Your task> Starting at the first line, reproduce the listing below in full, exactly as given.

════

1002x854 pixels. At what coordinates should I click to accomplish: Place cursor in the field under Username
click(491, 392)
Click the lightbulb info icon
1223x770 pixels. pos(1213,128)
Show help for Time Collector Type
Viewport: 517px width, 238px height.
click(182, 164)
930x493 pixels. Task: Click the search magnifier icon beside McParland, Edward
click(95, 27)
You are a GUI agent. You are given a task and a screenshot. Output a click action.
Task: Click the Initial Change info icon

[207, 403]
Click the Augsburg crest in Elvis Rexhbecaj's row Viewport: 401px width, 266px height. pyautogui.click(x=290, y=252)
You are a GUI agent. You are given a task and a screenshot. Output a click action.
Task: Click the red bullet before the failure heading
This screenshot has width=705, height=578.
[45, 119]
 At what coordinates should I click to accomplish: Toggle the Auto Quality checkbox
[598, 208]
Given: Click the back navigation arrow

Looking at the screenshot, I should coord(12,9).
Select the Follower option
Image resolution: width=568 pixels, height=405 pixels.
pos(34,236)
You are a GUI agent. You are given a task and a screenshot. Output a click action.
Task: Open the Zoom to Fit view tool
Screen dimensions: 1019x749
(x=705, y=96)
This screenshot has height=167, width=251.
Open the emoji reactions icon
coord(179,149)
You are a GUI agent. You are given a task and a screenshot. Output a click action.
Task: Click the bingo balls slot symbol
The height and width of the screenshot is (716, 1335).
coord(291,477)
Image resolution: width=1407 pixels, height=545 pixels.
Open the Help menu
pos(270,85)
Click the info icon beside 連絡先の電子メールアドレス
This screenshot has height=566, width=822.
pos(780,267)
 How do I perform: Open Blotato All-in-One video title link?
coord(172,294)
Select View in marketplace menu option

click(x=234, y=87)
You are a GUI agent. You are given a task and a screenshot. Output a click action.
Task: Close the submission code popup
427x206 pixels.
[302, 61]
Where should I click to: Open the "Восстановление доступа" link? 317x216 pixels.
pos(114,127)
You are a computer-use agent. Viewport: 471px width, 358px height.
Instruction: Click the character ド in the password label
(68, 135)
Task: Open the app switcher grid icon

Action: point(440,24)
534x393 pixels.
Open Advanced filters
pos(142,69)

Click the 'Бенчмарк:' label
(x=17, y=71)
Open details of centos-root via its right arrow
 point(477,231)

════

Expected output>
1002x854 pixels. At what coordinates should I click to accomplish: Place cursor in the field under Username
click(491, 392)
Click the lightbulb info icon
1223x770 pixels. pos(1213,128)
Show help for Time Collector Type
Viewport: 517px width, 238px height.
click(182, 164)
930x493 pixels. Task: Click the search magnifier icon beside McParland, Edward
click(95, 27)
You are a GUI agent. You are given a task and a screenshot. Output a click action.
Task: Click the Initial Change info icon

[207, 403]
Click the Augsburg crest in Elvis Rexhbecaj's row Viewport: 401px width, 266px height. pyautogui.click(x=290, y=252)
You are a GUI agent. You are given a task and a screenshot. Output a click action.
Task: Click the red bullet before the failure heading
This screenshot has width=705, height=578.
[45, 119]
 At what coordinates should I click to accomplish: Toggle the Auto Quality checkbox
[598, 208]
Given: Click the back navigation arrow

Looking at the screenshot, I should coord(12,9).
Select the Follower option
Image resolution: width=568 pixels, height=405 pixels.
pos(34,236)
You are a GUI agent. You are given a task and a screenshot. Output a click action.
Task: Open the Zoom to Fit view tool
Screen dimensions: 1019x749
(x=705, y=96)
This screenshot has height=167, width=251.
Open the emoji reactions icon
coord(179,149)
You are a GUI agent. You are given a task and a screenshot. Output a click action.
Task: Click the bingo balls slot symbol
The height and width of the screenshot is (716, 1335).
coord(291,477)
Image resolution: width=1407 pixels, height=545 pixels.
Open the Help menu
pos(270,85)
Click the info icon beside 連絡先の電子メールアドレス
This screenshot has height=566, width=822.
pos(780,267)
 How do I perform: Open Blotato All-in-One video title link?
coord(172,294)
Select View in marketplace menu option

click(x=234, y=87)
You are a GUI agent. You are given a task and a screenshot. Output a click action.
Task: Close the submission code popup
427x206 pixels.
[302, 61]
Where should I click to: Open the "Восстановление доступа" link? 317x216 pixels.
pos(114,127)
You are a computer-use agent. Viewport: 471px width, 358px height.
Instruction: Click the character ド in the password label
(68, 135)
Task: Open the app switcher grid icon

Action: point(440,24)
534x393 pixels.
Open Advanced filters
pos(142,69)

Click the 'Бенчмарк:' label
(x=17, y=71)
Open details of centos-root via its right arrow
 point(477,231)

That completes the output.